Lettre sur la cène du Seigneur

Traduit de l’anglais
W. Kelly

Chers frères en Christ,

Je vous salue dans le Seigneur, ayant appris que vous avez reçu l’évangile par la foi ; et que vous avez quitté l’église-monde pour suivre Christ, non la tradition des hommes, romanistes ou protestants. Vous avez été appelés à la liberté [Gal. 5, 13]. Tenez-la donc fermement, et ne soyez pas retenus de nouveau sous un joug de servitude [Gal. 5, 1]. Bien que vos visages me soient inconnus dans la chair, je n’ai pas cessé de prier pour vous depuis le jour où j’ai entendu parler de votre ardent désir de célébrer la cène du Seigneur d’une manière conforme à l’Écriture.

Permettez-moi de vous écrire quelques mots sur un sujet si cher à nos cœurs et si important pour la gloire de Christ. Dans la chrétienté, certains considèrent la cène du Seigneur comme le principal moyen d’obtenir la vie éternelle ; d’autres la négligent, préférant de loin un beau discours.

Que dit l’apôtre des Gentils ? « J’ai reçu du Seigneur ce qu’aussi je vous ai enseigné : c’est que le seigneur Jésus, la nuit qu’il fut livré, prit du pain, et après avoir rendu grâces, il le rompit et dit : Ceci est mon corps, qui est pour vous ; faites ceci en mémoire de moi. De même [il prit] la coupe aussi, après le souper, en disant : Cette coupe est la nouvelle alliance en mon sang : faites ceci, toutes les fois que vous la boirez, en mémoire de moi. Car toutes les fois que vous mangez ce pain et que vous buvez la coupe, vous annoncez la mort du Seigneur jusqu’à ce qu’il vienne » (1 Cor. 11, 23-26). Le meilleur texte est ici suivi et traduit fidèlement.

L’évangéliste prêche la bonne nouvelle de Dieu ; il proclame le don de la vie éternelle et la rémission des péchés à tous ceux qui croient en Jésus. Le pasteur et le docteur, publiquement et en privé, disent tout le conseil de Dieu aux fidèles, afin qu’ils puissent être édifiés dans la vérité et remplis de la connaissance de Sa volonté, pour marcher d’une manière digne du Seigneur et pour Lui plaire à tous égards [Col. 1, 9, 10].

**Consigne 1**
D'après la lettre sur la cène du Seigneur, que proclame l'évangéliste ?
**Consigne 2**
Reprenez la lettre sur la cène du Seigneur juste après sa dernière phrase.
Les lignes ci-dessous proviennent d'une autre source.

**Données fournies**
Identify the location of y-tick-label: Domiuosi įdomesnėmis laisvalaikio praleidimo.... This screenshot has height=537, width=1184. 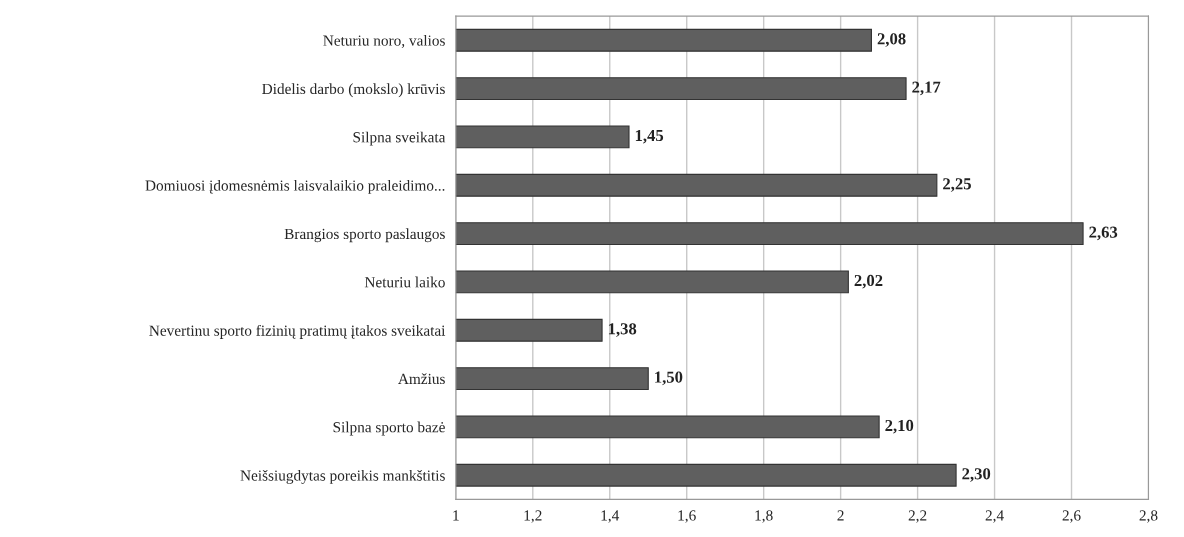
(295, 186).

**Réponse 1**
Il proclame le don de la vie éternelle et la rémission des péchés à tous ceux qui croient en Jésus.

**Réponse 2**
Mais, chaque fois que les enfants de Dieu prennent la cène en accord avec l’institution du Seigneur, ils annoncent collectivement la vérité capitale du christianisme, « la mort du Seigneur jusqu’à ce qu’Il vienne ». Sans aucun doute, quand ils sont ainsi réunis ensemble, ils lisent la Parole de Dieu avec prière ; avec l’adoration dans l’Esprit, ils louent la grâce du Père et du Fils ; mais au milieu de tout le reste, nous pouvons dire que la cène a une voix tout à fait distincte. La mort du Seigneur est rappelée là ; et les croyants annoncent Sa mort chaque fois qu’ils prennent part à la cène. C’est vrai de ceux dont la voix n’est pas entendue dans l’assemblée, oui, même si certains étaient muets. Quel privilège immense, chers frères ! Jésus seul pouvait nous le conférer, Jésus uniquement, en vertu de Son sacrifice, si précieux pour Dieu, et si efficace pour ôter nos péchés.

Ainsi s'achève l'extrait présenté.